Montaña Blanca is a mountain on the Canary Island of Tenerife. Its flat summit is on the eastern flank of the Pico del Teide above the edge mountains of the Las Cañadas basin, at a height of 2748 m. This makes the Montaña Blanca the third highest peak in Tenerife after the Pico del Teide (3718 m) and the Pico Viejo (3135 m).

==Formation==
The Montaña Blanca is a flank volcano of the Pico del Teide, whose name is due to the beige color of the light-colored pumice on its surface. It was created by volcanic processes that took place around 50 BC, in three phases.
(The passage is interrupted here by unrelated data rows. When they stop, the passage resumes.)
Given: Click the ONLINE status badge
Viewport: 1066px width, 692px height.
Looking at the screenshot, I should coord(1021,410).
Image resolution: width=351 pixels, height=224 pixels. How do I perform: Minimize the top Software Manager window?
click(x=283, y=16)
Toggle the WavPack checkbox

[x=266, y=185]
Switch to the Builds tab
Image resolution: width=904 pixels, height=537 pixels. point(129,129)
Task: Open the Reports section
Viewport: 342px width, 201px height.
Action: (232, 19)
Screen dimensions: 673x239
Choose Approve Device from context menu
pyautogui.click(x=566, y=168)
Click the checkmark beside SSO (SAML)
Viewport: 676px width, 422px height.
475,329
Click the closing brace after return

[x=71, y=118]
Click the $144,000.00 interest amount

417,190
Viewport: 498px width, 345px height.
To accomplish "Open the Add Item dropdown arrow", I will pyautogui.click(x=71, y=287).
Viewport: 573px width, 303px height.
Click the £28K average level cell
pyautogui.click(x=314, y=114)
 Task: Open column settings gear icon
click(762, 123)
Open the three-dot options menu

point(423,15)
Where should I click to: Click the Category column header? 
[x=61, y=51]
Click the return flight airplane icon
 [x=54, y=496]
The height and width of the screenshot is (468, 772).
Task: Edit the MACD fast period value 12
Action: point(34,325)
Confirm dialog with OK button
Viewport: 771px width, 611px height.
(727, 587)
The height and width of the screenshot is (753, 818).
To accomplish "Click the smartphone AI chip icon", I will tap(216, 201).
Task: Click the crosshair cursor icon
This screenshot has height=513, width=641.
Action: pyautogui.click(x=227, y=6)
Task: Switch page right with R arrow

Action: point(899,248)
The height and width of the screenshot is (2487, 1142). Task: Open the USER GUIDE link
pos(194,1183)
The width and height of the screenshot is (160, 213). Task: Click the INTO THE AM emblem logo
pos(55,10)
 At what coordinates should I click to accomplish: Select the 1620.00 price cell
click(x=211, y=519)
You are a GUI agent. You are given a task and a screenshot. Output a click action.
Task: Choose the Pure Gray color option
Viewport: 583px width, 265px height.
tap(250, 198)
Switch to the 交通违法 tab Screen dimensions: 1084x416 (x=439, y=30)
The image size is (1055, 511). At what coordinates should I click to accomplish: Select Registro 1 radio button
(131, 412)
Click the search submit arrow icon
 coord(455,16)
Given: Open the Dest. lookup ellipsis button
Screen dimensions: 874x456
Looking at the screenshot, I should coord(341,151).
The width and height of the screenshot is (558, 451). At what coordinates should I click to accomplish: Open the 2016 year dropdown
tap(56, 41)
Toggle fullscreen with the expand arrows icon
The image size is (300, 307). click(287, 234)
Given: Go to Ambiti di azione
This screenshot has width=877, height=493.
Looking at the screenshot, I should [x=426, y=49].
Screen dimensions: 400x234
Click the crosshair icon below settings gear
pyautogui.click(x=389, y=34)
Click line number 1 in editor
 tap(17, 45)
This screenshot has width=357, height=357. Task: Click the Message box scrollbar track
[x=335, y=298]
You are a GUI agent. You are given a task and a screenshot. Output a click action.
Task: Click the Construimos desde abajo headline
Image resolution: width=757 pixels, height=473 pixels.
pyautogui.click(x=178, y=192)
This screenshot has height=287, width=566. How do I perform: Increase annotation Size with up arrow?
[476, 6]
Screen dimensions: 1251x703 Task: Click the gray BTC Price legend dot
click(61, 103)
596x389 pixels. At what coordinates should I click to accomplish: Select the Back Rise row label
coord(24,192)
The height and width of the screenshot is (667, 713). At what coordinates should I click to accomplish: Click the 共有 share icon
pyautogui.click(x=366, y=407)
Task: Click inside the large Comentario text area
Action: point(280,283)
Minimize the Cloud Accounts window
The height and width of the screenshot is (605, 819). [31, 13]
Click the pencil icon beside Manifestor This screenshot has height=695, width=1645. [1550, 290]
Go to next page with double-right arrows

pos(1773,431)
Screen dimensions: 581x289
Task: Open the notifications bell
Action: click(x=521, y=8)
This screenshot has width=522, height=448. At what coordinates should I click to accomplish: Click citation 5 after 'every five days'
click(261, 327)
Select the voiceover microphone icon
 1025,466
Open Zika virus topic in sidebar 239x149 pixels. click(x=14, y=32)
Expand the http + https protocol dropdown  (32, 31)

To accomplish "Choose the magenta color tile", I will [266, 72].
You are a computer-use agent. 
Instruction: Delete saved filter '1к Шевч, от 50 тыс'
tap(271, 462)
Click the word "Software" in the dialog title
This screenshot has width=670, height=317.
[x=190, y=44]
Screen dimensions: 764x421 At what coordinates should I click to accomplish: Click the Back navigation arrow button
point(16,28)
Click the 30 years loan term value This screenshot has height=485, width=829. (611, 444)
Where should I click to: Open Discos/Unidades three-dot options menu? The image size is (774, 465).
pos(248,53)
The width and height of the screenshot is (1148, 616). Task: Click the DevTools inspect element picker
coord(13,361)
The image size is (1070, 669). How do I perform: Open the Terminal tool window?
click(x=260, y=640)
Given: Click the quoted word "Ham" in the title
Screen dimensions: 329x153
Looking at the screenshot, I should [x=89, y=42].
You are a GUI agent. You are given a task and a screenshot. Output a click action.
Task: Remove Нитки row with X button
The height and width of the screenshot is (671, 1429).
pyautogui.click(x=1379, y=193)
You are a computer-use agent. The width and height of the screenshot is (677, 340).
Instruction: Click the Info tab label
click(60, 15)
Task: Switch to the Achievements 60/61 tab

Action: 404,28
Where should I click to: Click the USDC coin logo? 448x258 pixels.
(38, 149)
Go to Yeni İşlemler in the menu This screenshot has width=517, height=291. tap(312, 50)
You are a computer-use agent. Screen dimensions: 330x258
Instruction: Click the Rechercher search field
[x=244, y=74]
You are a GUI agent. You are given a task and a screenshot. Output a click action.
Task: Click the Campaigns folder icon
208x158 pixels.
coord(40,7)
Initially, phonolitic lava with a volume of about 0.022 km^{3} emerged from a west-northwest-east-southeast trending eruption fissure system on the east flank of the Pico del Teide. The eruption then transitioned into an explosive sub-Plinian phase, measuring magnitude 4 on the Volcanic Explosivity Index. Within 7 to 11 hours, phonolitic pumice and ash (approximately 0.25 km^{3} DRE) descended from a 15 km high eruptive column in a northeasterly direction and covered an area of at least 40 km^{2}. In the third phase, about 0.025 km^{3} of lava came out, and today's lava dome was formed. The Montaña Blanca subplinian eruption is the only known explosive eruption in the Pico del Teide-Pico Viejo volcanic complex.

==Ascent==
The Montaña Blanca is an excellent vantage point. It can be easily climbed via a branch from the Sendero trail no. 7 (from the car park on the TF-21 below the Montaña Blanca to the summit of the Teide). The tour can also start at the El Portillo Visitor Center and then take either trails #1 and #6 or #1 and #22 to Sendero #7.